0

I am running a very big for loop with 10 million iterations. When I do this in one go it takes 14 secs while when I break it into 20 iterations of 500k small iterations it takes only 6 secs. I am not able to understand why is there such behavior. Is there any problem with my code? Thanks!

Code

public class Benchmark {

static int max = 10000000;
static int start = 0;
static int end = 0;
static boolean dnc = false;

public static void main(String[] args) {
    TimeIt timer = new TimeIt();
    timer.printTime("bmTimer dnc false", () -> bmTimer());
    dnc = true;
    sum = 0;
    timer.printTime("bmTimer dnc true", () -> bmTimer());
}

private static void bmTimer() {
    if (dnc) {
        int factor = 500000;
        for (int i = 0; i < max; i += factor) {
            end = start + factor;
            bm(start, end);
            start = end + 1;
        }
    } else {
        bm(0, max);
    }
}

static int sum = 0;

private static void bm(int start, int end) {
    try {
        ExecutorService executor = Executors.newFixedThreadPool(4);
        List<Future<String>> futures = new ArrayList<>();
        for (int j = start; j < end; j++) {
            futures.add(executor.submit(new Callable<String>() {
                @Override
                public String call() throws Exception {
                    int i = 10;
                    int j = 9;
                    return (i - j) + "";
                }
            }));
        }
        for (Future<String> future : futures) {
            sum += Integer.parseInt(future.get());
        }
        System.out.println(sum);
        executor.shutdown();
        executor.awaitTermination(1, TimeUnit.DAYS);
    } catch (Exception e) {
        e.printStackTrace();
    }
}

Output

10000000
Method bmTimer dnc false took : 14.39s
500000
1000000
1500000
2000000
2500000
3000000
3500000
4000000
4500000
5000000
5500000
6000000
6500000
7000000
7500000
8000000
8500000
9000000
9500000
10000000
Method bmTimer dnc true took : 5.856s
Amit Kumar
  • 2,685
  • 2
  • 37
  • 72
  • 1
    it because your pc has multiple procesor cores and every core can handle it's own operation so this means things are faster if you split it over multiple processor cores. – Joel Harkes Apr 12 '18 at 10:22
  • 2
    First of all, obligatory link to [How do I write a correct micro-benchmark in Java](https://stackoverflow.com/questions/504103/how-do-i-write-a-correct-micro-benchmark-in-java).

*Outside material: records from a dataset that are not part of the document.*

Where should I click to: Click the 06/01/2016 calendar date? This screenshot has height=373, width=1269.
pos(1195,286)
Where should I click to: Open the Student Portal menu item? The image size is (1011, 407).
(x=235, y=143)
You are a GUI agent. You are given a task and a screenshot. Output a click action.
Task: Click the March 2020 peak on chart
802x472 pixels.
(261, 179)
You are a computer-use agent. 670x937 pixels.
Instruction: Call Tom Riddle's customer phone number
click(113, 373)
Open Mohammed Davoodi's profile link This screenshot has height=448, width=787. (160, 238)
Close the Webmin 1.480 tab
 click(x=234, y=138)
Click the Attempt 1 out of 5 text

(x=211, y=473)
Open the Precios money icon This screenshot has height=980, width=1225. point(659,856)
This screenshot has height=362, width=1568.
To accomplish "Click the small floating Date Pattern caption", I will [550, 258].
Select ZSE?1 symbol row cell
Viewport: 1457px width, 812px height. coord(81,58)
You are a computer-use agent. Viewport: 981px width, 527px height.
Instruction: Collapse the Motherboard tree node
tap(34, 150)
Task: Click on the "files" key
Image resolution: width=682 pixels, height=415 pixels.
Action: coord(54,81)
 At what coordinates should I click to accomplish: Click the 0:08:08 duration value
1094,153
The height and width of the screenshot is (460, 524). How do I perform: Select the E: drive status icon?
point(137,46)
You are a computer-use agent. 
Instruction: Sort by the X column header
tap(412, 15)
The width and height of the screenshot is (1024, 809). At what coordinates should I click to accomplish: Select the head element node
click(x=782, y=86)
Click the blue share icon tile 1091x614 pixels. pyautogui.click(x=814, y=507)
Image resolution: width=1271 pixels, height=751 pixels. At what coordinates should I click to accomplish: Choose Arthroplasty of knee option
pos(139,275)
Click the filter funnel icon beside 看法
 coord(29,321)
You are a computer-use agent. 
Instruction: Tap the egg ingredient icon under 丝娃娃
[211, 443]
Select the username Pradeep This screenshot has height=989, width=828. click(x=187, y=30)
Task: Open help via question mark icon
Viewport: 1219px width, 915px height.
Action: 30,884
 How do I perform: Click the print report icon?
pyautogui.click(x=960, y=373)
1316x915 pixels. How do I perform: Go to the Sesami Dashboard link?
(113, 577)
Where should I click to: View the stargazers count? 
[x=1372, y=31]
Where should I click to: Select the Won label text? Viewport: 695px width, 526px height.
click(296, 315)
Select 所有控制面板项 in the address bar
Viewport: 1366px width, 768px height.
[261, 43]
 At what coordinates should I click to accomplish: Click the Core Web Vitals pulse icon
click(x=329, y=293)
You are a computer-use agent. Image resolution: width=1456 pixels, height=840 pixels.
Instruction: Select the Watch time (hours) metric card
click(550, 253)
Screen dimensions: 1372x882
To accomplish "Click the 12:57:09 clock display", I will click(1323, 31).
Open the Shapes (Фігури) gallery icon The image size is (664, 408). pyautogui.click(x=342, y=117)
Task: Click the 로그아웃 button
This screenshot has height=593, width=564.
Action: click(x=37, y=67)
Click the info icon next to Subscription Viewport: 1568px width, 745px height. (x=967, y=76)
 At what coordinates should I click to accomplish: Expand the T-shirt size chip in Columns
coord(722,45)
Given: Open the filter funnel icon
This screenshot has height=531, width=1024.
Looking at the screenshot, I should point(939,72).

Most of the "why performance" questions are simply based on invalid benchmarks. – lexicore Apr 12 '18 at 10:23
  • I would say the difference in time and the fact that changing the order of operation does not change anything in the timing does give this 'benchmark' a bit more validity. It's probably still skewed but I am as well interested in the reasoning for the difference. – Ben Apr 12 '18 at 10:26
  • 1
    I just ran with Executors.newFixedThreadPool(1) and still there is a big difference, for 10000000 iterations timings are 12 sec and 5 sec respectively. – Amit Kumar Apr 12 '18 at 10:30
  • Could you try constructing array list with capacity, i.e. `List> futures = new ArrayList<>(end-start+1);` – Sergey Kalinichenko Apr 12 '18 at 10:33
  • @dasblinkenlight tried it and added it as comment to your answer - no actual big change visible. – Ben Apr 12 '18 at 10:36
  • So, tried around a bit. Let the Kernel warm up, did 100 test runs, `-verbose:gc` on and so on and.... @lexicore was right, seems to be an issue with the benchmark. In the end numbers were really comparable with one being a tad faster than the other here and there. They averaged out to 1.6s and 1.46s on my machine which does seem minor enough to just be some bad luck on GC. – Ben Apr 12 '18 at 11:14
  • @Ben, Thanks for investigation. What is the hardware you tried with? Did you try increasing max such that time taken by any one say dnc=true is more than 10sec? – Amit Kumar Apr 12 '18 at 11:19

0 Answers0